Shake-up of council infrastructure funding announced

There are a few big reasons I want to be involved in the local body election campaign, and I haven’t looked past the campaign itself really.
There’s so much silly talk being talked, especially in Whakatane with the kind of nonsense being floated. I’ll go into those in greater detail as the campaign proper heats up but the usual suspects spouting off about the reasons rates are so unaffordable does my head in. I was asked what my main issue was, and I said it was government giving local councils responsibilities but not funding them properly. The local wags here assured me this was a ‘fatal flaw’ as they instead demanded we copy Wellington’s Public Service cuts that have seen our hospital come to near collapse.
But here we have the government telling us they acknowledge the funding shortfall and are keen to find ways to fix it.
There are numerous problems facing councils, ours especially so, but we aren’t going to find the answers asking dumb questions. We’ll just get more dumb answers. The way to get the right answers is to ask the right questions.
And I’m going to keep asking the right questions.
If Wellington wants us to do their work, show me the money.
======
The government has announced changes to make it easier for local councils to finance the infrastructure needed to support local housing growth.

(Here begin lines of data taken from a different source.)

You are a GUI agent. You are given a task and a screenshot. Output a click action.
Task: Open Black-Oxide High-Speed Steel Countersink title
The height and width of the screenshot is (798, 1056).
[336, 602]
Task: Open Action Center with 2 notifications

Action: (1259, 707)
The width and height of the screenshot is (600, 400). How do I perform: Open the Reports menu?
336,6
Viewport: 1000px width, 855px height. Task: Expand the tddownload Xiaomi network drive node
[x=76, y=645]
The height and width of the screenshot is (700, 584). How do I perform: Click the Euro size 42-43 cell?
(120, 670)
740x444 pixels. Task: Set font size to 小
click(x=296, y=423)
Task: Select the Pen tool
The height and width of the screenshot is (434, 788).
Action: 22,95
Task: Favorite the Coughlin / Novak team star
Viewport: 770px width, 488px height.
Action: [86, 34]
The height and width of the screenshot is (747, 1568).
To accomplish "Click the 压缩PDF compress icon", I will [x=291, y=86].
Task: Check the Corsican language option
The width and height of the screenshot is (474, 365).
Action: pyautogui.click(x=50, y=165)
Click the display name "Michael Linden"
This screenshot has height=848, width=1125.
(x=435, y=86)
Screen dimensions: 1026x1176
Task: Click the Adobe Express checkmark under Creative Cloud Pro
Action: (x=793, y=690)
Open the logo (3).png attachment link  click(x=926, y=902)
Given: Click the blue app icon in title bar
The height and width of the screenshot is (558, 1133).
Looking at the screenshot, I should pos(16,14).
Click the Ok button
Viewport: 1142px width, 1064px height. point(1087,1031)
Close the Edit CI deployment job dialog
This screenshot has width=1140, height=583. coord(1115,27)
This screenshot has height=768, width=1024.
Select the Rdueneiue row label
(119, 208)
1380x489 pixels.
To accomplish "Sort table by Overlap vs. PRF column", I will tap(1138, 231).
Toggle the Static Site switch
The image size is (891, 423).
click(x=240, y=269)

That’s things like sewage lines and local streets.

In a speech to the Local Government New Zealand conference on Friday, Infrastructure Minister Chris Bishop, said councils not zoning enough housing land was one problem, but so is the cost of infrastructure to support housing expansion.

A regulator will be set up to govern new pre-set levies – replacing ‘Development Contributions’ that currently don’t allow councils to recover the full costs of associated infrastructure.

Ratepayers have been left picking up the bill instead of the beneficiaries of the infrastructure, Bishop said.

“Put simply, you can’t have housing without land, water, transport, and other community infrastructure. It’s a package,” he said.

“However, under the status quo, councils and developers face significant challenges to fund and finance enabling infrastructure for housing.”

Bishop said it’s crucial the country move to a system where a “responsive supply of infrastructure” is funded to make it “commercially viable to build new houses”.

“This will shift market expectations of future scarcity, bring down the cost of land for new housing, and improve incentives to develop land sooner instead of land banking.”

On Thurday, Bishop announced five key changes to infrastructure funding settings that he says will get more houses built:

  • The first is replacing Development Contributions with a Development Levy System
  • The second is establishing regulatory oversight of Development Levies to ensure charges are fair and appropriate
  • The third is increasing the flexibility of targeted rates
  • The fourth is improving the Infrastructure Funding and Financing Act, and
  • The fifth is broadening existing tools to support value capture

“Under this new system, councils and other infrastructure providers will be able to charge developers for their share of aggregate infrastructure growth costs across an urban area over the long-term,” Bishop said.

“Development Levies will provide far more flexibility for councils and other infrastructure providers to recover costs for any in-sequence development – whether it planned and costed, or not.”